== Data for analysis ==

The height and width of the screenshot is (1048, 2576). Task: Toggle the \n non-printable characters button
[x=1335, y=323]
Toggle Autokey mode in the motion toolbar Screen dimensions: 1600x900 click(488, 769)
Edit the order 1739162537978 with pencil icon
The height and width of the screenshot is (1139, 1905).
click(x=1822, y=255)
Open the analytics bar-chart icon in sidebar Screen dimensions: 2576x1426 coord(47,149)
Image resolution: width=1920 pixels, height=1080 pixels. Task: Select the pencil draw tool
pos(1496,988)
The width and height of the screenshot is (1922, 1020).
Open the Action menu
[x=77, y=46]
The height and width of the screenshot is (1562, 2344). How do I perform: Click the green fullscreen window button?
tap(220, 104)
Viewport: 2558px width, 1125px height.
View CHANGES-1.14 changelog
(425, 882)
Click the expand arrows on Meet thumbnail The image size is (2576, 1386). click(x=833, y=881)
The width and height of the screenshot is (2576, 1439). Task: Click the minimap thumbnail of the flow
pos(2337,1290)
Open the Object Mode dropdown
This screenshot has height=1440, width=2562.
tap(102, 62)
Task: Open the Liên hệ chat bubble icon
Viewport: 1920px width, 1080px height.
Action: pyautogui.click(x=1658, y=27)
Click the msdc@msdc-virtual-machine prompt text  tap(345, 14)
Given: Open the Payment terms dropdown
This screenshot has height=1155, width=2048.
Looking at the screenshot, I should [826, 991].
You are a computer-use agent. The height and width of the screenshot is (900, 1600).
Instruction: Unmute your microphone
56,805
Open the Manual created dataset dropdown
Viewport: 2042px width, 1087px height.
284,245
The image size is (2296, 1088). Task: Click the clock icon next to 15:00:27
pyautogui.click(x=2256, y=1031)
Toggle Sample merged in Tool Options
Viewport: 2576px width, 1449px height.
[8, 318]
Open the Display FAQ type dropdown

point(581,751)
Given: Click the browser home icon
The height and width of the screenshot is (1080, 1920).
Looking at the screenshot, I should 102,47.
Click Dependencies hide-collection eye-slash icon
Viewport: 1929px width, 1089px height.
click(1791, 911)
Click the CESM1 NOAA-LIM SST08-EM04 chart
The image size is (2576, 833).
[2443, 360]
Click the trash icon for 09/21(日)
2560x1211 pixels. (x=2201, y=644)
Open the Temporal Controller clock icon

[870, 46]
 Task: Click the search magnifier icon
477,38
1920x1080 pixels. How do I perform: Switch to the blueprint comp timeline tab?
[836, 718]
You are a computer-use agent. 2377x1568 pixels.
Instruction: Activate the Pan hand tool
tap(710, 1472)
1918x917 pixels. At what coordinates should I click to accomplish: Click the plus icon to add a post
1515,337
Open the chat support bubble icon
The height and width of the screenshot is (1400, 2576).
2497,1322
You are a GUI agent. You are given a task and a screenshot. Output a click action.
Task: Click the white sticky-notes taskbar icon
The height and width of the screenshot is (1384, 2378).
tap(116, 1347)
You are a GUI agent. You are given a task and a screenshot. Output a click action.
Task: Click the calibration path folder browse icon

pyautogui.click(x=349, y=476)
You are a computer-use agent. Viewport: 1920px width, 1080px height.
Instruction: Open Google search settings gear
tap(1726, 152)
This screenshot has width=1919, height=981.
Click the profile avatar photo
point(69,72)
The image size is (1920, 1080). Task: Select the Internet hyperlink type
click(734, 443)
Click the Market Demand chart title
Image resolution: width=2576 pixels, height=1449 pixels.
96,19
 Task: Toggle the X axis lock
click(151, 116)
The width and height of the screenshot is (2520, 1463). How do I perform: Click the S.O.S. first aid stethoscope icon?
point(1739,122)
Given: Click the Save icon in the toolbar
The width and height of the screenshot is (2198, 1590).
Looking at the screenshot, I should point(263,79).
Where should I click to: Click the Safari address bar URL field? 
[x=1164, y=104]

===

Taking the lines above, repeat exactly those from the line that contains "The width and height of the screenshot is (1922, 1020)." through the line that contains "Viewport: 2558px width, 1125px height.", and both of those lines as well. Include nothing else.

--- Exercise result ---
The width and height of the screenshot is (1922, 1020).
Open the Action menu
[x=77, y=46]
The height and width of the screenshot is (1562, 2344). How do I perform: Click the green fullscreen window button?
tap(220, 104)
Viewport: 2558px width, 1125px height.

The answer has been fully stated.